Carlos Cabrera Ovalle
Médico y profesor del Departamento de Ciencias de la Salud de la Universidad Católica San Pablo
En el marco del Día Mundial de la Salud, surge una interrogante que no es solo teórica, sino una advertencia sobre la supervivencia del sistema de salud regional: ¿qué sucedería en Arequipa si desapareciera la seguridad social? Lejos de ser un ejercicio académico, este escenario revela que EsSalud es el único amortiguador que impide el colapso ético y económico de nuestra sociedad, ya que el argumento de que el sector privado podría absorber esta demanda se desmorona ante la evidencia. En el Perú, la enfermedad es la puerta principal a la pobreza extrema, y el “gasto de bolsillo” resulta devastador para las familias, según datos de la Enaho.
Por ejemplo, un paciente con insuficiencia renal en Arequipa requiere una inversión real de hasta S/ 7000 mensuales entre sesiones de diálisis, fármacos y laboratorios. Un trabajador que percibe el sueldo mínimo aporta mensualmente apenas S/ 92.25, una cifra que en el sistema privado no alcanzaría para cubrir ni el 2 % de su tratamiento mensual. Mientras que un seguro privado tiene techos de cobertura que pueden agotarse en meses ante una enfermedad catastrófica, la seguridad social ofrece cobertura ilimitada, basándose en un principio de solidaridad donde los sanos sostienen a los enfermos.
Esta eficiencia se hace tangible en la alta complejidad: un trasplante renal ahorra al sistema más del 50 % anual a largo plazo en comparación con la diálisis, devolviendo, además, al paciente a su vida productiva. Sin embargo, la red de Arequipa opera bajo una presión extrema, con una tasa de asegurados del 46.2 %, muy superior al promedio nacional.
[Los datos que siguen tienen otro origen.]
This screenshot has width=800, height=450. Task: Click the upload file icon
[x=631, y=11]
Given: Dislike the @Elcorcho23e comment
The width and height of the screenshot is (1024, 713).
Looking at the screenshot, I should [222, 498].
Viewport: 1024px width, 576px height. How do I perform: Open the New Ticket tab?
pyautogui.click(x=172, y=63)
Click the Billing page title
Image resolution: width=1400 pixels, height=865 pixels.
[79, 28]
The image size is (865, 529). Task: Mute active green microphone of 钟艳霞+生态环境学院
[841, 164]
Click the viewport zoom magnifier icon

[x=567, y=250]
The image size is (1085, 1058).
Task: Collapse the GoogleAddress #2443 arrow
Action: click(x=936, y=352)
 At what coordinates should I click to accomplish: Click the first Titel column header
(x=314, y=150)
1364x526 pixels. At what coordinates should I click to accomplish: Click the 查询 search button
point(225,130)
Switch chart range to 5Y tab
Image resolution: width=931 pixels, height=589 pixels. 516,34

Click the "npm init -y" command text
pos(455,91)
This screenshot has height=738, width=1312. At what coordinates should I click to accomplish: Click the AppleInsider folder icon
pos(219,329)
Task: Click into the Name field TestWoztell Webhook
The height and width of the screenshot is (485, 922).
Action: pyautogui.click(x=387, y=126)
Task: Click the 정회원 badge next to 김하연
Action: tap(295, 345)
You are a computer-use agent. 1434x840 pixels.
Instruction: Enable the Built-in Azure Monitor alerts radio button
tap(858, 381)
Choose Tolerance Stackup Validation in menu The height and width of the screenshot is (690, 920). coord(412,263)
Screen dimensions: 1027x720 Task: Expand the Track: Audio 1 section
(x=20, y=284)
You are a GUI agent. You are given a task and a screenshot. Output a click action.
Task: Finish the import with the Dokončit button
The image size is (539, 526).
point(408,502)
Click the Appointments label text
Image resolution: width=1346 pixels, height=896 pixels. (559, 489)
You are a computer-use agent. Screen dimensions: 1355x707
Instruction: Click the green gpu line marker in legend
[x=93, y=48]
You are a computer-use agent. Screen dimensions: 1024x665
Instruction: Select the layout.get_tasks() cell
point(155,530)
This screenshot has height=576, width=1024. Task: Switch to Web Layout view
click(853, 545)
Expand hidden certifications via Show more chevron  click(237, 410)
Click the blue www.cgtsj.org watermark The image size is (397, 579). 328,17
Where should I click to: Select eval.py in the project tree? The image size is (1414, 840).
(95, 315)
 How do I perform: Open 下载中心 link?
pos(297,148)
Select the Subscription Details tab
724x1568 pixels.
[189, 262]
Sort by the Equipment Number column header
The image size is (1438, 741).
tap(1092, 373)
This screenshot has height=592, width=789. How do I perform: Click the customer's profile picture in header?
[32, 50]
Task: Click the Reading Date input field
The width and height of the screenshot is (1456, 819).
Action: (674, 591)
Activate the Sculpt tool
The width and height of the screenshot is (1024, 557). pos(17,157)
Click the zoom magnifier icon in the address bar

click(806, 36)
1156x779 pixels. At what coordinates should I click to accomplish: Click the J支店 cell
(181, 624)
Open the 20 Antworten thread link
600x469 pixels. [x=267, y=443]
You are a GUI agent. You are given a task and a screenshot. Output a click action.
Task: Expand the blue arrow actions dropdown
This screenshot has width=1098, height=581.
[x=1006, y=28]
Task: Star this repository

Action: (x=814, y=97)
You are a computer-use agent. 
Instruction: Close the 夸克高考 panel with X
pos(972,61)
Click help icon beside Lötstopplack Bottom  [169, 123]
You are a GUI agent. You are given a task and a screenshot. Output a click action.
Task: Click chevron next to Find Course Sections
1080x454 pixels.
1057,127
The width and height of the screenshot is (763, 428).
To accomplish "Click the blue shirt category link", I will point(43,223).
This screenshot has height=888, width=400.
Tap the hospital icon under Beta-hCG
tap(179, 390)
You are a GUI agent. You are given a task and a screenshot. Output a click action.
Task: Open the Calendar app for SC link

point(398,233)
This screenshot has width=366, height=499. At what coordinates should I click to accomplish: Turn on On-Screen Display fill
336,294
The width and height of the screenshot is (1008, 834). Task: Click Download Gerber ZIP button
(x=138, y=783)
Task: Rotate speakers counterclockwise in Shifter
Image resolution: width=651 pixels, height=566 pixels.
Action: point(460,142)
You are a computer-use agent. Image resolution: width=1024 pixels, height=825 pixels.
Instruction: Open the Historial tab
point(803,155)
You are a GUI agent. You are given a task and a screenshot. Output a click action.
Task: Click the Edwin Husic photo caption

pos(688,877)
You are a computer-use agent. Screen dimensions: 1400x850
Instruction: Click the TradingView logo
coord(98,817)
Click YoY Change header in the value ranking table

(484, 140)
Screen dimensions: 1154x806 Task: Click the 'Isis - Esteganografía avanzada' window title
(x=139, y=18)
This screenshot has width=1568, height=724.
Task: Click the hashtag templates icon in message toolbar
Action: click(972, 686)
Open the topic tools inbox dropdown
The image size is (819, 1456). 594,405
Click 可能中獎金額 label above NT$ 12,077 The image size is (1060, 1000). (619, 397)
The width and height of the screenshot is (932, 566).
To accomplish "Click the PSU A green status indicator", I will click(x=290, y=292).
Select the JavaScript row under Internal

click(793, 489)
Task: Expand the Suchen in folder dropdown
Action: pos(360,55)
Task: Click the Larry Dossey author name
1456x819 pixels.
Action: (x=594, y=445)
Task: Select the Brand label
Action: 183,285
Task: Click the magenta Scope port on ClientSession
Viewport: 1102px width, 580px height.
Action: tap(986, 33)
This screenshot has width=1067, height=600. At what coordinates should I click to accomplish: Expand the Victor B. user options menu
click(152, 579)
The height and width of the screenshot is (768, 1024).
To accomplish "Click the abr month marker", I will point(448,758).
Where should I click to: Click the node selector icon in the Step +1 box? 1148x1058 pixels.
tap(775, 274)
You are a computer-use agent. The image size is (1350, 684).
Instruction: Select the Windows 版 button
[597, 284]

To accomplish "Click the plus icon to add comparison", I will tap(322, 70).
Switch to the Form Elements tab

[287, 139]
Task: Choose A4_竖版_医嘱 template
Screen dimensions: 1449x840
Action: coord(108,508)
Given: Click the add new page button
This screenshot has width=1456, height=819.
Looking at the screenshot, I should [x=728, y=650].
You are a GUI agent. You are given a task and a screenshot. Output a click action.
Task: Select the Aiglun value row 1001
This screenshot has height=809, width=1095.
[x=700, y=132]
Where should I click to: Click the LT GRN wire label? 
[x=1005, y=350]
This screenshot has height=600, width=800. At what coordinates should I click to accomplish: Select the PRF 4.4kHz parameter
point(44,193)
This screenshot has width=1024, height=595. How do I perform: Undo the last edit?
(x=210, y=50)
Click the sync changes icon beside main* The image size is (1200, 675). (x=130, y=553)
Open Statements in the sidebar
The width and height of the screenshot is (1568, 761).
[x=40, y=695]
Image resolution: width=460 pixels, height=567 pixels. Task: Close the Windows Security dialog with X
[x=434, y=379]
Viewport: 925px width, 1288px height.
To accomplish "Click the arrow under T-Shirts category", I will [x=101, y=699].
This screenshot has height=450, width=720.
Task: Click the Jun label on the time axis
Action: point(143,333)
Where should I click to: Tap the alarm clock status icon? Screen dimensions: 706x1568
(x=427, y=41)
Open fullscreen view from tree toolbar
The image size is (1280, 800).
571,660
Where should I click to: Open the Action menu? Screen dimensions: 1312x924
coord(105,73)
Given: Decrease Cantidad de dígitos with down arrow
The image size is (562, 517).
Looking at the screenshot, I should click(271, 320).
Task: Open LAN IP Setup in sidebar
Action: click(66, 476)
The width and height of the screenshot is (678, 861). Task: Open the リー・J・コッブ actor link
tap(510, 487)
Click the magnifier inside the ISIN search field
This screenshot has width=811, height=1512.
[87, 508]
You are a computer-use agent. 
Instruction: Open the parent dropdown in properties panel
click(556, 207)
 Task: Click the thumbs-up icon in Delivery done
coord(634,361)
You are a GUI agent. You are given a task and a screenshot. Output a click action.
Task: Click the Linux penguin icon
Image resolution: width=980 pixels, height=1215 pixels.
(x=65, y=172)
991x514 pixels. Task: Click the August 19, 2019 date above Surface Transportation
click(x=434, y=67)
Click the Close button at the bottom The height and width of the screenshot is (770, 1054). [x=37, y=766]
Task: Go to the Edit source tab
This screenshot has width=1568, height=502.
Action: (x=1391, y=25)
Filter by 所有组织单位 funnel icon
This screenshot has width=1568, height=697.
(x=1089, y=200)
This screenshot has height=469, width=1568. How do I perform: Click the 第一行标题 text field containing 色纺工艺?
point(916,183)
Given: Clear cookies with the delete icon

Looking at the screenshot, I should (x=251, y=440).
El Hospital Nacional Carlos Alberto Seguín Escobedo (HNCASE) es el corazón de la macrorregión sur y enfrenta un déficit histórico: mientras los estándares internacionales sugieren de 3 a 5 camas por cada 1000 habitantes, nuestra región cuenta con apenas 1.4 camas por cada 1000 habitantes. De hecho, el HNCASE opera con apenas el 20 % de las camas necesarias para cubrir dignamente a su población de su zona de influencia. Hacer una comparación de este hospital con el sector privado es un error técnico, ya que mientras el HNCASE es de Nivel 3-1, el 90 % de las clínicas locales son de Nivel 2-1 y carecen de infraestructura para trasplantes o cuidados críticos masivos.
Es decir, la salud nunca debe ser tomada como una mercancía, sino como un derecho humano, debemos saber que, desaparecer EsSalud institucionalizaría una “cultura del descarte”, donde el enfermo crónico sería visto solo como un pasivo financiero. La verdadera salud de nuestra comunidad se mide por cómo protegemos a los más frágiles cuando el dinero ya no alcanza.